Synopsis
« Thelonious “Monk” Ellison, professeur d’anglais, écrit un roman satirique sous un pseudonyme, dans le but de dénoncer les hypocrisies de l’industrie de l’édition. »
Sorti en salle en 2023 aux États-Unis, American Fiction a fait l’objet d’une sortie discrète sur Prime Video en France le 27 février, quelques semaines avant la prochaine cérémonie des Oscars, sans la moindre promotion notable. Cette stratégie de distribution, quoique peu surprenante au vu de sa position d’outsider face à des mastodontes comme Oppenheimer, révèle néanmoins le peu d’espérance mis au cœur du projet.
Adapté du roman Effacement de Percival Everett, publié en 2001, le film est le premier long-métrage de Cord Jefferson, un scénariste ayant contribué à des gros succès télévisuels comme Master of None, The Good Place, Watchmen, ou encore Succession.
American Fiction nous dépeint la vie tumultueuse de Thelonious “Monk” Ellison, un intellectuel afro-américan interprété avec justesse par Jeffrey Wright (que l’on aimerait voir bien plus souvent endosser le premier rôle). Personnage complexe, Monk se heurte au carcan étroit des attentes raciales dans le monde de la publication. Le film dépeint avec ironie le parcours de cet auteur à contre-courant dont l’œuvre satirique, destinée simplement à parodier les stéréotypes raciaux, se transforme en succès inattendu, piégeant ainsi son créateur dans le rôle qu’il cherchait à dénoncer.
Le film surprend lorsqu’il embrasse pleinement sa vocation de pure satire. Les dialogues, sculptés avec une certaine finesse et intelligence, égratignent le milieu artistique, obnubilé par son image prétentieusement progressiste. Le scénario s’aventure dans une critique cinglante de la commercialisation de la souffrance, où la sincérité est souvent sacrifiée sur l’autel du succès public et commercial.
Malheureusement, American Fiction perd rapidement de son mordant lorsqu’il dévie de son axe satirique pour s’aventurer dans des trames plus conventionnelles. Les personnages secondaires, bien que portés par un casting plutôt investi, sont réduits à des archétypes grossiers, manquant cruellement de profondeur et de subtilité. Cette caractérisation caricaturale affaiblit l’impact du message central, rendant certains passages plus prévisibles et bien moins engagés.
Les intrigues familiales et amoureuses semblent complètement déconnectées de l’objectif principal du long-métrage, car loin d’enrichir le propos, ces scènes diluent et transforment une satire potentiellement percutante en un mélodrame par moments insipide. Au final, American Fiction est rapidement dépassé par son sujet, ne sachant comment apporter une mise en scène pertinente pour enrichir la portée de son message.
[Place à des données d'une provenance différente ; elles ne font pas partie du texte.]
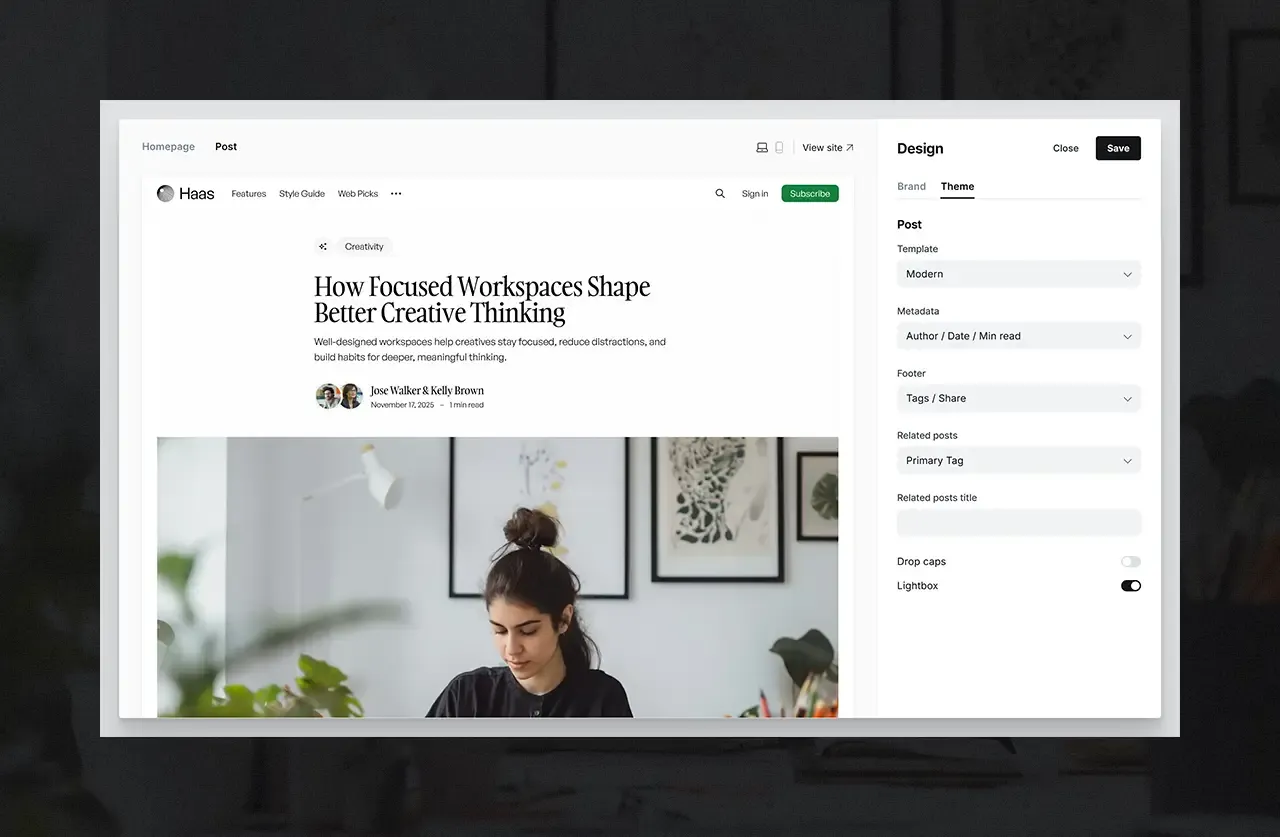Click the sparkle icon beside Creativity tag
The height and width of the screenshot is (837, 1280).
(323, 247)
American Fiction joue indéniablement la carte de l’Oscar, avec une recette bien rodée : transformation d’un acteur de second plan en vedette émérite, intrigue méta réfléchissant sur son propre art, et une pincée de mélodrame. Mais en voulant cocher toutes les cases du succès oscarisé, American Fiction s’égare, et perd de vue l’authenticité de sa critique initialement prometteuse.
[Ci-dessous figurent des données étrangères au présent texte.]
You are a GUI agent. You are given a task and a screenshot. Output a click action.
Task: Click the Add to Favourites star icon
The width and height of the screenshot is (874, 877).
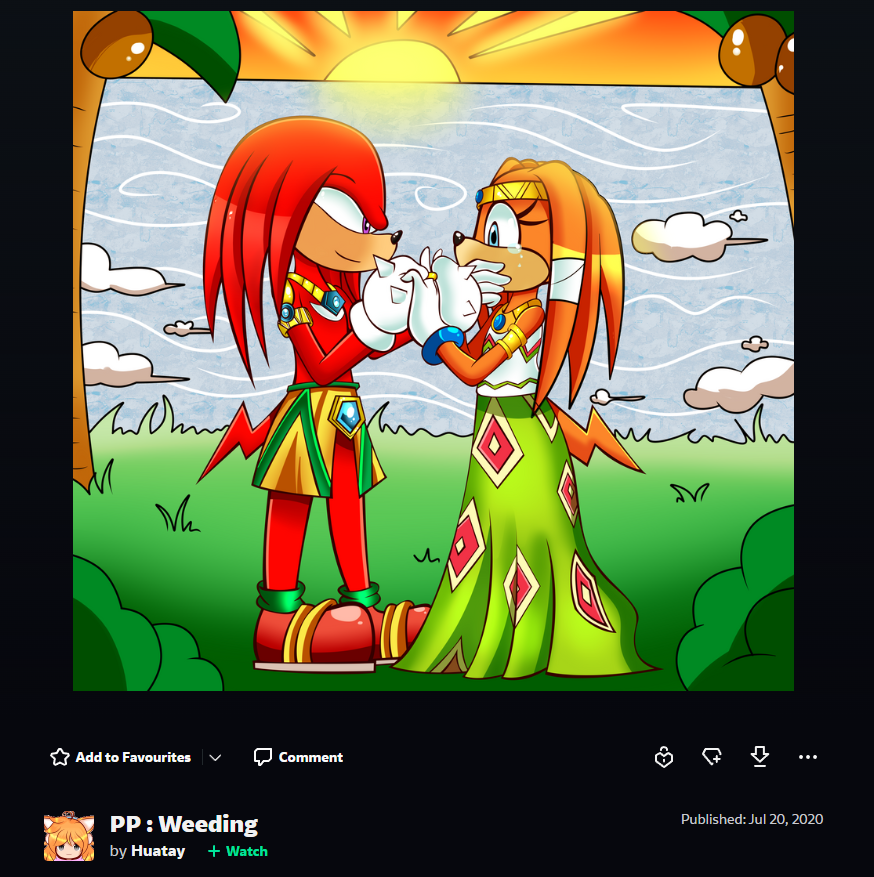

American Fiction est un film bien frustrant. Le film se présente comme une rébellion contre une certaine hypocrisie progressiste, mais se révèle surtout être une pétition bien polie. Alors, arrivé au terme du long-métrage, on ne peut que remercier le film d’avoir été suffisamment sympathique pour nous faire passer un bon moment, tout en se demandant si la satire n’aurait pas gagné à être un peu plus tranchante, un peu moins embourbée dans le désir de plaire au plus grand nombre. Car derrière cette vaine tentative de bousculer les codes, se cache assurément un film bien plus grinçant.